A lot of the AI-for-finance tooling on the market right now is designed, demoed, and benchmarked against a specific shape of business: recurring revenue, relatively smooth cost curves, monthly recognition patterns that repeat in a predictable rhythm. Think SaaS. It’s a reasonable default, because it’s the shape of business most FP&A tooling vendors themselves run.

Studio and production finance doesn’t look like that at all, and it’s worth being specific about why, because the mismatch is exactly the kind of thing that doesn’t show up in a vendor demo and does show up three months into a rollout.

The data shape is genuinely different

A content slate isn’t a subscription cohort. Spend on a given title doesn’t accrue evenly—it spikes around production windows, sits flat during post, spikes again around marketing and release, and then the amortization pattern that follows release has its own separate logic tied to viewership curves, windowing strategy, and rights complexities that vary title by title. A forecasting tool built around “smooth this month’s trend forward” isn’t wrong so much as it’s answering a question that doesn’t map to how this business actually spends money.

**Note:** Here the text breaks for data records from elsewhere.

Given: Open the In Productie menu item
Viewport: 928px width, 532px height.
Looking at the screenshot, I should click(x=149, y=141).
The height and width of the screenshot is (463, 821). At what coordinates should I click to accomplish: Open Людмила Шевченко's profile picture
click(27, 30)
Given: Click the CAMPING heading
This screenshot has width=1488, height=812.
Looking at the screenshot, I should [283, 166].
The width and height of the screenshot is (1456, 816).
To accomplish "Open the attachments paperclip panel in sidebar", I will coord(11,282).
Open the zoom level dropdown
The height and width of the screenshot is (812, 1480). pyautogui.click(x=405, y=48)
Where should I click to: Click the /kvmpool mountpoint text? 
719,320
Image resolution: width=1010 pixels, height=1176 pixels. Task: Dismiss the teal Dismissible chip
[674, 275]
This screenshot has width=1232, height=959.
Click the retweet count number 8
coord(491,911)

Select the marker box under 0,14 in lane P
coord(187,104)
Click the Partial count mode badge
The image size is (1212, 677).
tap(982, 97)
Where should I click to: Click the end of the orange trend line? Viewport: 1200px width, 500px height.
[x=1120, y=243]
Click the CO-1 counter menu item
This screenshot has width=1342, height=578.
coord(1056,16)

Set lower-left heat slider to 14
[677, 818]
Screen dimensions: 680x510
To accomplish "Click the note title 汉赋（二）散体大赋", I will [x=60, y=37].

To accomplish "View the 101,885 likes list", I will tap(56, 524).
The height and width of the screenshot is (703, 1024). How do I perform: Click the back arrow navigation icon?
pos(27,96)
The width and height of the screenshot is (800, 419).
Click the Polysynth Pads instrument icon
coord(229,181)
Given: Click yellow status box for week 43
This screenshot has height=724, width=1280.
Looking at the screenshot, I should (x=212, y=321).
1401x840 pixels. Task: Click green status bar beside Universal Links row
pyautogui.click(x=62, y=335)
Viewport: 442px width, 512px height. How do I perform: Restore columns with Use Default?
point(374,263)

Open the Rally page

Anomaly detection tools have a similar problem: a system trained to flag “unusual” spend against a rolling average will flag almost everything on a production, because production spend is supposed to be lumpy and title-specific. The tool isn’t broken. It’s tuned for the wrong kind of normal.

Where I’ve actually seen this work

The places generic AI tooling genuinely helps in this environment are narrower than the vendor pitch, and more useful because of it:

  • Document extraction on vendor and talent contracts. Pulling structured terms (rates, residual triggers, delivery milestones) out of long, inconsistently formatted agreements is a real time-saver, because the underlying task—extract structured fields from unstructured text—doesn’t depend on the spend pattern being smooth.
  • Narrative drafting for variance commentary, once a human has already identified what the real story is. The tool is good at turning “here’s what happened and why” into clean prose. It’s not good at deciding what the real story is in a lumpy, title-specific spend pattern—that still takes someone who knows the slate.
  • Cross-title pattern-matching across a large enough content library. Once you have enough completed titles, there’s real signal in comparing a new production’s spend trajectory to similar past titles (genre, budget tier, format)—but this needs a purpose-built model trained on your own historical slate data, not a generic forecasting tool pointed at your GL.

What I’d tell a peer evaluating tools for this specific use case

Don’t evaluate a forecasting or anomaly-detection tool on a generic demo. Ask the vendor to run it against one messy, real, lumpy production spend pattern from your own history and see what it actually flags. If it flags the whole production as anomalous, that’s your answer, and it’s a useful five-minute test that saves months of a rollout that was never going to fit.

The honest state of the market right now: general-purpose AI finance tooling is genuinely useful for the document-heavy, narrative-heavy parts of this job, and genuinely mismatched for the core forecasting problem unless someone builds and trains something specific to content-spend patterns. If your organization is big enough to justify that build, it’s worth it. If not, the narrower document-and-narrative use cases are where the near-term win actually is—and that’s a smaller, more honest claim than most vendor pitches make, but it’s the one that survives contact with a real slate.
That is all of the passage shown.